------ Given entries

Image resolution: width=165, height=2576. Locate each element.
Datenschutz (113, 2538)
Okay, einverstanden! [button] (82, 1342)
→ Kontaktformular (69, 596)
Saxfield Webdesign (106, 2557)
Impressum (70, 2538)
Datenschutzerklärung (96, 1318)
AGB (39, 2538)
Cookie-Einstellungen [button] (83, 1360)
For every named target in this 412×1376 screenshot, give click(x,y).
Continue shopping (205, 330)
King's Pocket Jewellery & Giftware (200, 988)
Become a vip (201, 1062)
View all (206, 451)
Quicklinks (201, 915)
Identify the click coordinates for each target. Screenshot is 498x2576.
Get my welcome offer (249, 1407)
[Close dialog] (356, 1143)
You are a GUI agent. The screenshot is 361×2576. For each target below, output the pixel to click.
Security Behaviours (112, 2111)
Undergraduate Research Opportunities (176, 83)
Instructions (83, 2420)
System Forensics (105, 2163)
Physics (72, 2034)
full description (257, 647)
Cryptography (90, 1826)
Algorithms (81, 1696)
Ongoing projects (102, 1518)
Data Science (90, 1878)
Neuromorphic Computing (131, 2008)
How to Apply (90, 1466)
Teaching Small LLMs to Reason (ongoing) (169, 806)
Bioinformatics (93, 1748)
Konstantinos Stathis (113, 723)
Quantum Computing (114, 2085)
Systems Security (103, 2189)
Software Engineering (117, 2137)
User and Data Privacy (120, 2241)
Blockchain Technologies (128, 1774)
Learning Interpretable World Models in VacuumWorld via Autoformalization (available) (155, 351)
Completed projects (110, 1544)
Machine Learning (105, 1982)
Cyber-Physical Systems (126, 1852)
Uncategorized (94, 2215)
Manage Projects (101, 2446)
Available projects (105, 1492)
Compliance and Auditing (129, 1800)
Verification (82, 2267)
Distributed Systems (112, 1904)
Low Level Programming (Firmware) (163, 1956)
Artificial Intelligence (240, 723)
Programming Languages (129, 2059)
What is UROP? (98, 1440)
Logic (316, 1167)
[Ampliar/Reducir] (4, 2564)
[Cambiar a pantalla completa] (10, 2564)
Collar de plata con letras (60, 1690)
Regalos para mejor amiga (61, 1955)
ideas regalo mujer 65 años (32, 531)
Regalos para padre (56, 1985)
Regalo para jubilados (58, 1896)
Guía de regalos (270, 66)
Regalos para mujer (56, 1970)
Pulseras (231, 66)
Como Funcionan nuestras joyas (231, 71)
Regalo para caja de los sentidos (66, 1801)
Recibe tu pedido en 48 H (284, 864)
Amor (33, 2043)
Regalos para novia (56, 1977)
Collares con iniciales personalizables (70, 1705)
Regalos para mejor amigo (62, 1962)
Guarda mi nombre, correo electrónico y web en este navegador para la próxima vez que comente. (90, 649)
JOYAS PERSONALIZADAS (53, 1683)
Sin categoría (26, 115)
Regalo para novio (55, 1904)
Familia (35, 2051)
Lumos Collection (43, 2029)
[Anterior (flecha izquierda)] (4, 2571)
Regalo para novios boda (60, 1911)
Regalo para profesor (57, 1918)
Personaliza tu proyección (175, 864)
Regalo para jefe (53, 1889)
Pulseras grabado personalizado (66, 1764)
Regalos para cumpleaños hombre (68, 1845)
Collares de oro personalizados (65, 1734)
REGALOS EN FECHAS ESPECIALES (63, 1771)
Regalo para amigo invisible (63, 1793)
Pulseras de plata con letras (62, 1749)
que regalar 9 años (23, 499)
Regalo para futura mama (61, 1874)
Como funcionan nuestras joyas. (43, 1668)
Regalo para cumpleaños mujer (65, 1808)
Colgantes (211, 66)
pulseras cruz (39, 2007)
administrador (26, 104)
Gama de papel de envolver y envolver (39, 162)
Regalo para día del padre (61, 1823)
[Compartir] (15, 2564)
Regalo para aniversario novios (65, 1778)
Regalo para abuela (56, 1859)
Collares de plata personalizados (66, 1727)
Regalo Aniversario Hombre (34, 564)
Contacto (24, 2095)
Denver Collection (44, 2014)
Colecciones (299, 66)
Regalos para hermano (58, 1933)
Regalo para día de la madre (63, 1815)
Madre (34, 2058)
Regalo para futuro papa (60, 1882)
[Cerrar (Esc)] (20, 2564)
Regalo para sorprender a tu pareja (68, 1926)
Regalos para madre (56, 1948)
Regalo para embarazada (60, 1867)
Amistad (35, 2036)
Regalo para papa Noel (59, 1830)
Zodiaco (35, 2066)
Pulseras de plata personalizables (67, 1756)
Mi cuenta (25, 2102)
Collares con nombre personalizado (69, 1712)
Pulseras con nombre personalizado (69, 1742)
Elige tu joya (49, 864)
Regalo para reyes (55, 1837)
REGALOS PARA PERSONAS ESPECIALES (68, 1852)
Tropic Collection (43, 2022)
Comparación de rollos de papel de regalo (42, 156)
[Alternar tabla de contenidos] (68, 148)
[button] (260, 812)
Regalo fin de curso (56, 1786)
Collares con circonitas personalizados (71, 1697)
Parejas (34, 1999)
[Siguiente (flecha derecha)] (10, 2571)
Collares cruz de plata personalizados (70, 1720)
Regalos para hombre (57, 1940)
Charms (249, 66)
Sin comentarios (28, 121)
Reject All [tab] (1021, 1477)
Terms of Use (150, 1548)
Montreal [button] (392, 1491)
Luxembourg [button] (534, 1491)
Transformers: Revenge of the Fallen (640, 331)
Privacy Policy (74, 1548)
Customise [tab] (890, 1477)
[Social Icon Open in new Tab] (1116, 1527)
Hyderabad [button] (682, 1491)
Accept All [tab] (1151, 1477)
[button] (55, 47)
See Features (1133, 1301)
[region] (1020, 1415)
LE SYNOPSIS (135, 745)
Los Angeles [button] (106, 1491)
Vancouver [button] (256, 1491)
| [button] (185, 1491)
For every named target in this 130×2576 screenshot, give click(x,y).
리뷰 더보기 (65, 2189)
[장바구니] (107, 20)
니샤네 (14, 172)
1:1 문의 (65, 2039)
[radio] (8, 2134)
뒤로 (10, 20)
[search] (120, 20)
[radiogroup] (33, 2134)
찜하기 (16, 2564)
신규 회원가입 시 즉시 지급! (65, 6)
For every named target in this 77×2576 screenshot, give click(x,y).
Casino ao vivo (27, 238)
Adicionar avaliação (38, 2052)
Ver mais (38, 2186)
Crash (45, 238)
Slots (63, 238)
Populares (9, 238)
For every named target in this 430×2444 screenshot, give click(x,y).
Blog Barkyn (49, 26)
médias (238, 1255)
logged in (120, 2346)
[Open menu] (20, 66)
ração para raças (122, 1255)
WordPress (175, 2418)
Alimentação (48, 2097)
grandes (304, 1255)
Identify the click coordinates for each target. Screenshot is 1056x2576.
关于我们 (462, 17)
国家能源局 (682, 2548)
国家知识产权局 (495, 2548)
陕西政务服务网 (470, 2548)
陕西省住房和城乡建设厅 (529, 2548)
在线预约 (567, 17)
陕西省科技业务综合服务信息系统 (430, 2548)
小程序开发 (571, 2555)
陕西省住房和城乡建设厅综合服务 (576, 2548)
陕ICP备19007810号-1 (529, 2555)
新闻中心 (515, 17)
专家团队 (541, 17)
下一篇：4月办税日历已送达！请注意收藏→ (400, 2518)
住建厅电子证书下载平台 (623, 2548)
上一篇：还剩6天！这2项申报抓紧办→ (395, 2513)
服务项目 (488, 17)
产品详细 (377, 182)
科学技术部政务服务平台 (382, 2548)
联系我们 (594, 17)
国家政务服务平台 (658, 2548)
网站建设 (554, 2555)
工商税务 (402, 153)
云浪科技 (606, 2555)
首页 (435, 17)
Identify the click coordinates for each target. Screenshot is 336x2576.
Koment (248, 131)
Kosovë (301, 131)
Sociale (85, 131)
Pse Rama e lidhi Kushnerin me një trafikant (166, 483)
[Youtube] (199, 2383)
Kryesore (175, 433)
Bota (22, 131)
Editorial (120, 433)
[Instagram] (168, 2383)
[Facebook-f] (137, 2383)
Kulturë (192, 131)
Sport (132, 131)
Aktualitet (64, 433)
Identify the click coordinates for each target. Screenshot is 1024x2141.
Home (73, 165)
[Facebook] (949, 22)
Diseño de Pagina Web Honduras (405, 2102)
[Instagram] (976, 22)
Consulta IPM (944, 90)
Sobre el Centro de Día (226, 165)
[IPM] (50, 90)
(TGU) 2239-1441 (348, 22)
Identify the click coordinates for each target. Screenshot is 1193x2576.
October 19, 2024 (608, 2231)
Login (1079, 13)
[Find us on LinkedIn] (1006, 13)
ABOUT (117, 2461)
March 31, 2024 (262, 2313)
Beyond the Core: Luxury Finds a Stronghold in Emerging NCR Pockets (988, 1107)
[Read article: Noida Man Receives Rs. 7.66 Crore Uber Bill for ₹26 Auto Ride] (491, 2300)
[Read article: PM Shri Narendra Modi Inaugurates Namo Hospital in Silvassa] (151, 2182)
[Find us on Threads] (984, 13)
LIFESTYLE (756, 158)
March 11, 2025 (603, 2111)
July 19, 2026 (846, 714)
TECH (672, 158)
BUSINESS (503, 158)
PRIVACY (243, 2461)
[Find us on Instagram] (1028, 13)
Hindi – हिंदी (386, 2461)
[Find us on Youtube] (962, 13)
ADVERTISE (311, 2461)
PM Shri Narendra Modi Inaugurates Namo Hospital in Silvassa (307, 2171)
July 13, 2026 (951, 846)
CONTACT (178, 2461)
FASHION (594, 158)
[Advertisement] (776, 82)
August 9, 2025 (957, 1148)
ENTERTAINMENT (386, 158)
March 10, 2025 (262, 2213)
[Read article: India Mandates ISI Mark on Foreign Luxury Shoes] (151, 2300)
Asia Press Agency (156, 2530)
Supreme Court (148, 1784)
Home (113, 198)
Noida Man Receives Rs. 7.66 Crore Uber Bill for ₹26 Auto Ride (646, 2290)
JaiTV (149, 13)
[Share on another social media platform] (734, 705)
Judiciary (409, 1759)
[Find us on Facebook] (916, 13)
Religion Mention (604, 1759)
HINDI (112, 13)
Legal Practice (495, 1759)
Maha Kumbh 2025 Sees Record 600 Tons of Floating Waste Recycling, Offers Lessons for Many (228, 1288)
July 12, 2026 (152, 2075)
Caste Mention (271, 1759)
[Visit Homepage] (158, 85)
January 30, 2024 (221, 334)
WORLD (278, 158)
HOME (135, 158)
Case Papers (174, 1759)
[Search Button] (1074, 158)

------------

Problem statement =>
All lines above from the line with "[IPM] (50, 90)" through the line with "Beyond the Core: Luxury", both included, are to be set down exactly, with nothing else.

Response to the exercise =>
[IPM] (50, 90)
(TGU) 2239-1441 (348, 22)
Identify the click coordinates for each target. Screenshot is 1193x2576.
October 19, 2024 (608, 2231)
Login (1079, 13)
[Find us on LinkedIn] (1006, 13)
ABOUT (117, 2461)
March 31, 2024 (262, 2313)
Beyond the Core: Luxury Finds a Stronghold in Emerging NCR Pockets (988, 1107)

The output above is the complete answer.